### Task item
Write the listing out once more, identical to the original but without pictures.

### Data shown
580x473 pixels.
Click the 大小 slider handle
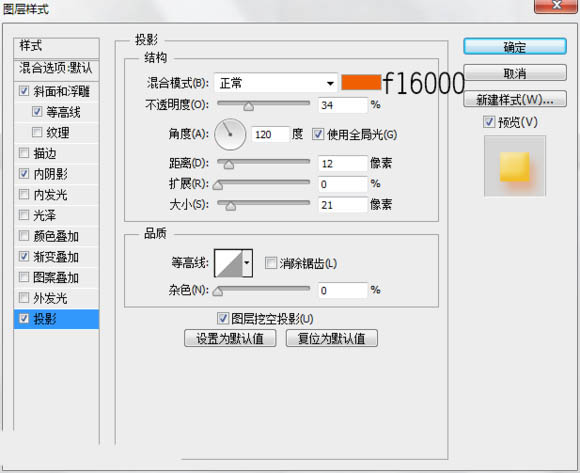click(230, 206)
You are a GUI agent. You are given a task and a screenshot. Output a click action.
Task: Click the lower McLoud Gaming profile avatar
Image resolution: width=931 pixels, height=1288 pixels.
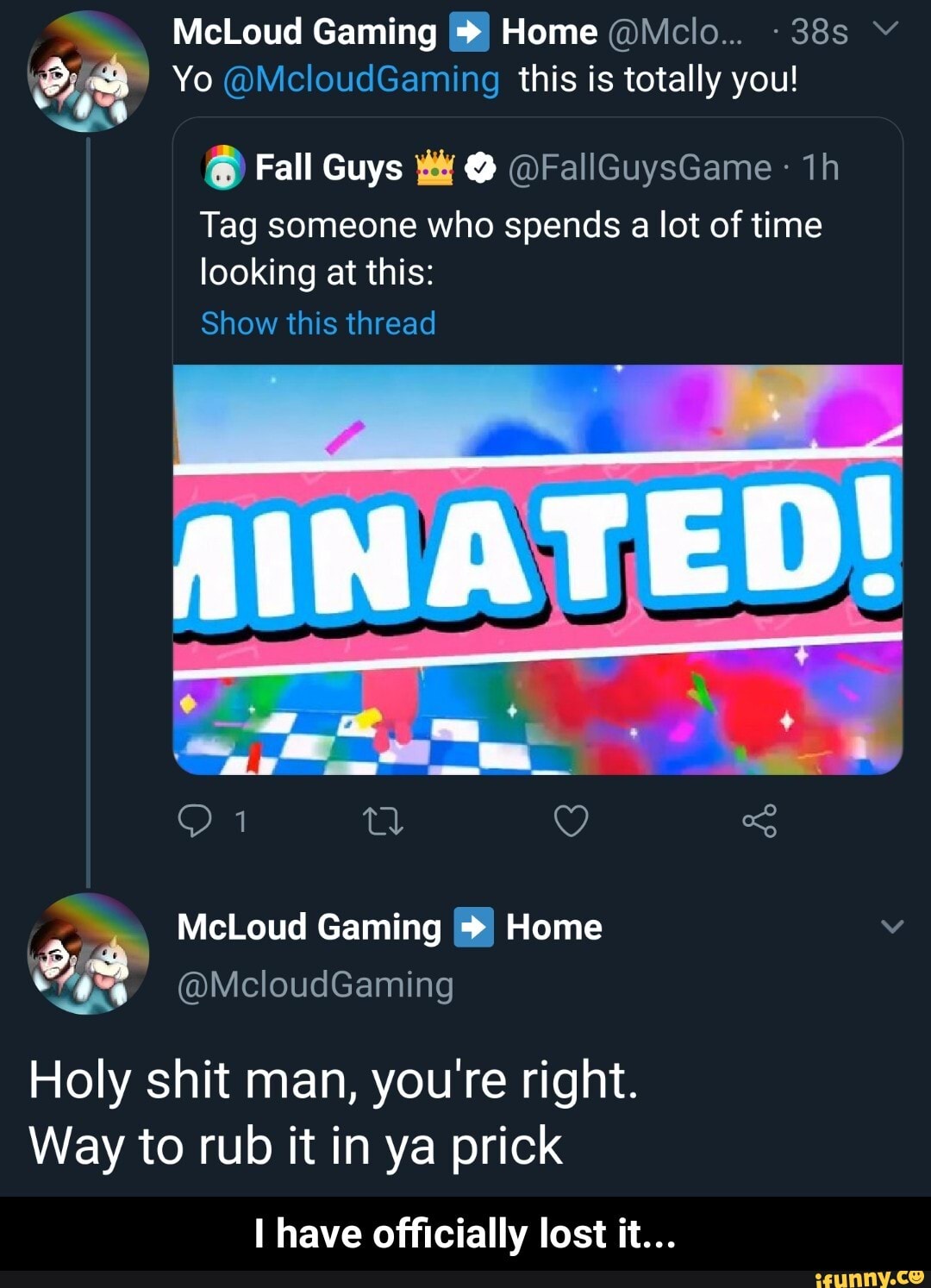coord(88,953)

### Answer to this task
580x473 pixels.
Click the 大小 slider handle
click(230, 206)
You are a GUI agent. You are given a task and a screenshot. Output a click action.
Task: Click the lower McLoud Gaming profile avatar
Image resolution: width=931 pixels, height=1288 pixels.
coord(88,953)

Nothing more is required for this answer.